Design and Implementation of a Wearable IoT System Based on Time of Flight (ToF) Sensor for Personal Safety Support in Commuter Line Transportation
Keywords:
Internet of Things, Wearable Device, Time of Flight Sensor, Proximity Detection, BlynkAbstract
The development of Internet of Things (IoT) technology has enabled the implementation of intelligent systems to enhance personal safety in various environments, including public transportation. Commuter Line (KRL) transportation often experiences high passenger density, which may increase the risk of physical collisions and unsafe proximity between passengers.
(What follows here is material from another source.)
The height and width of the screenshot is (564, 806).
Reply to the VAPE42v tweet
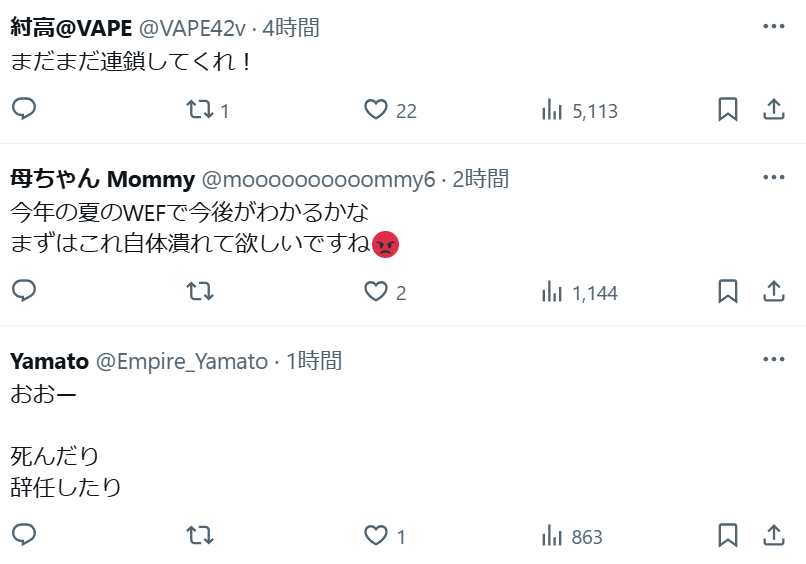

This study aims to design and implement a wearable IoT-based system utilizing a Time of Flight (ToF) sensor for real-time object proximity detection. The proposed system integrates a VL53L0X ToF sensor, an ESP32 microcontroller, a vibration motor, a buzzer, and the Blynk platform for monitoring and notification purposes. A threshold-based detection method combined with time-duration analysis was applied to identify potentially unsafe proximity conditions. Experimental results show that the VL53L0X sensor was able to detect objects within a distance range of 20–60 cm with measurement errors ranging from 0% to 8%, depending on the object characteristics. The system successfully activated warning notifications when objects were detected within the predefined threshold distance, achieving an average response time of 2.02 seconds. False alarm testing demonstrated stable system performance without unintended notification activation when objects were outside the detection threshold. Furthermore, environmental noise testing indicated that sensor performance remained stable under noise levels of 70–90 dB. These results demonstrate that the proposed wearable IoT system can serve as a practical personal safety support solution for users in crowded and dynamic commuter transportation environments.